## AIM
Turn the entries from the line containing "Given: Cancel the 58% download with Abbrechen" through the end of the entries into a Markdown table with the columns Row and Line, numbering each row and skipping blank lines. Leave the pictures out of the table.

## DATA ROWS

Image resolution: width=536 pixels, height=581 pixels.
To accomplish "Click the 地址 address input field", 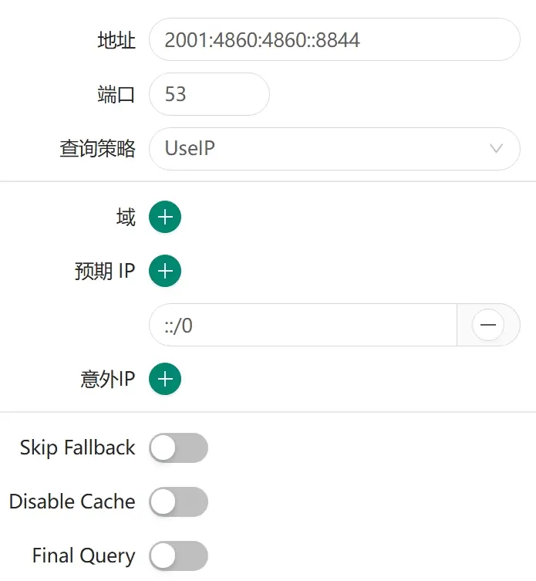I will (333, 40).
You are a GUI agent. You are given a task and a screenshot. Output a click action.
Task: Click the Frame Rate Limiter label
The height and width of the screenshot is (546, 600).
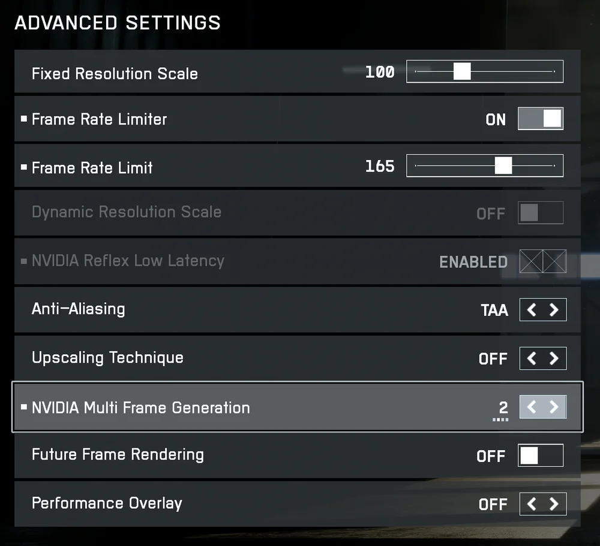point(99,119)
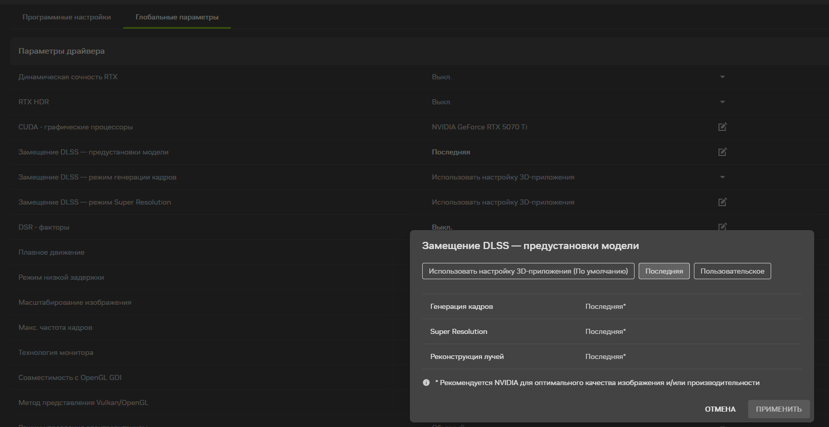The image size is (829, 427).
Task: Expand DLSS frame generation mode dropdown
Action: tap(722, 177)
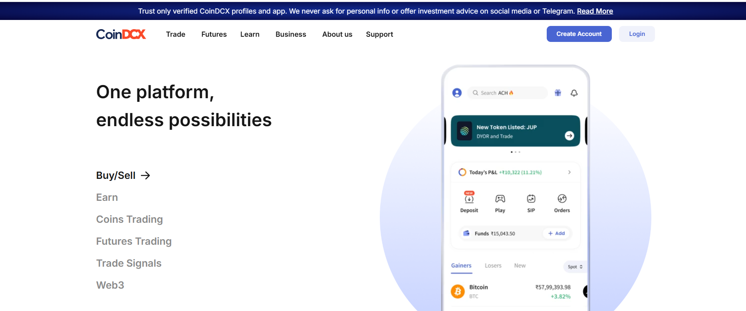Open the Orders icon
The width and height of the screenshot is (746, 311).
click(562, 199)
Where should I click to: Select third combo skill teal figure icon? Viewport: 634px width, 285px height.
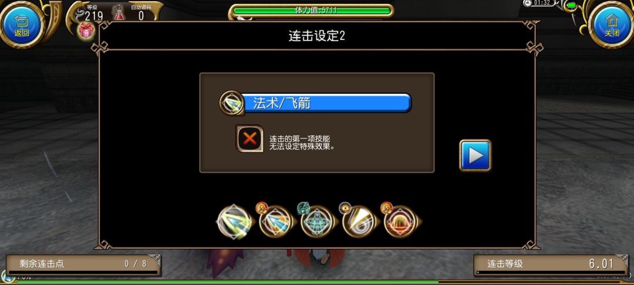pyautogui.click(x=318, y=222)
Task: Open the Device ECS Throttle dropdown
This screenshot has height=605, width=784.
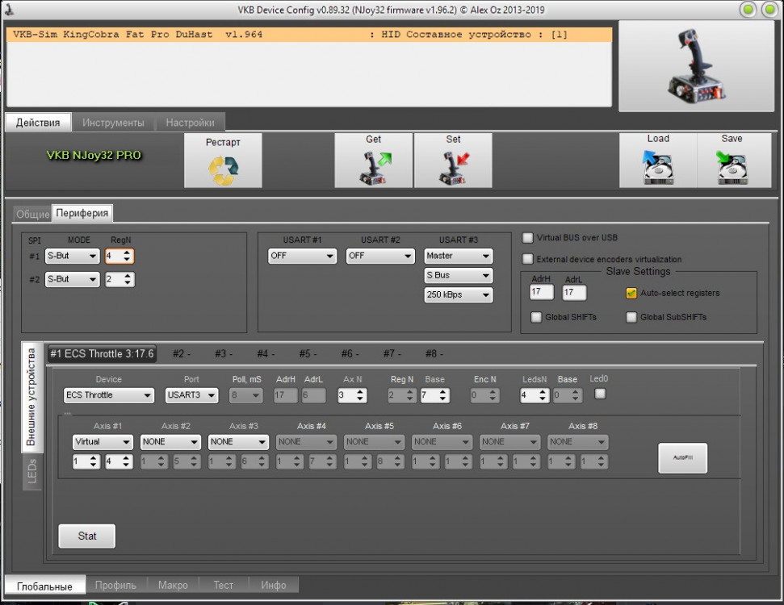Action: pos(109,395)
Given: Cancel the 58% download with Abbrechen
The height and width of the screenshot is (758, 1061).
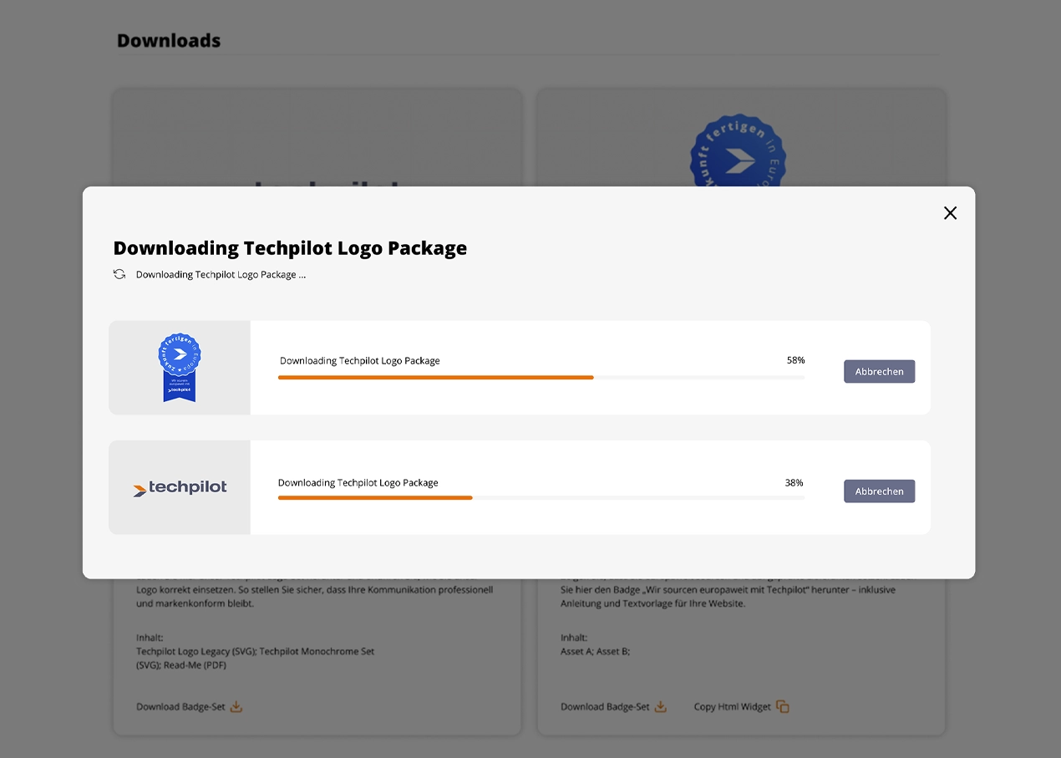Looking at the screenshot, I should pos(879,372).
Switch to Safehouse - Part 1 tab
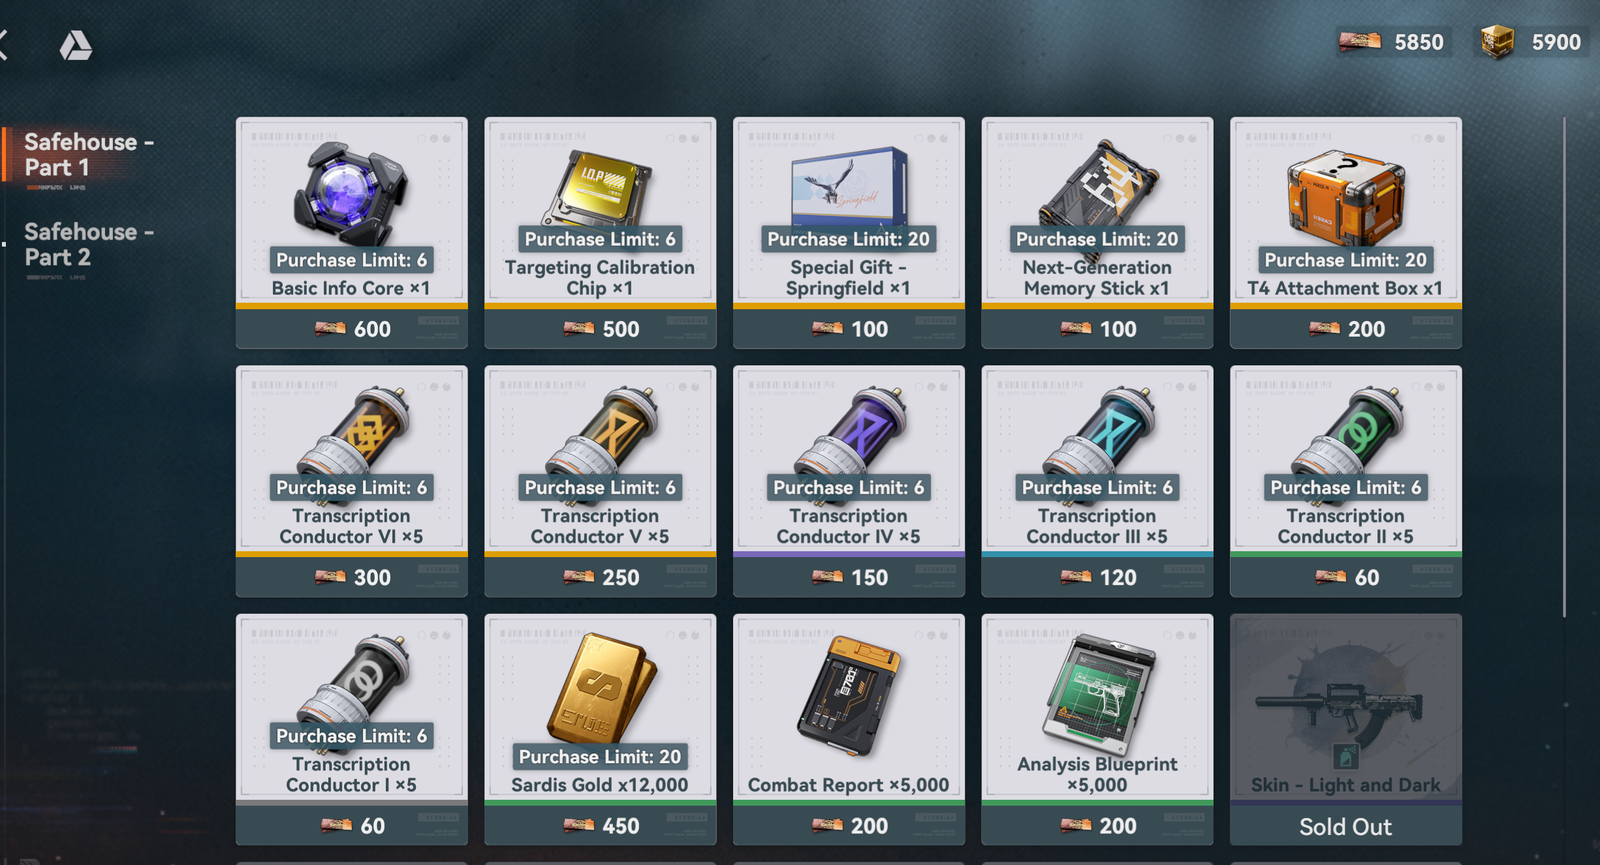This screenshot has height=865, width=1600. coord(89,155)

## RESULT BELOW
| Row | Line |
|---|---|
| 1 | Given: Cancel the 58% download with Abbrechen |
| 2 | The height and width of the screenshot is (758, 1061). |
| 3 | Looking at the screenshot, I should pos(879,372). |
| 4 | Switch to Safehouse - Part 1 tab |
| 5 | This screenshot has height=865, width=1600. coord(89,155) |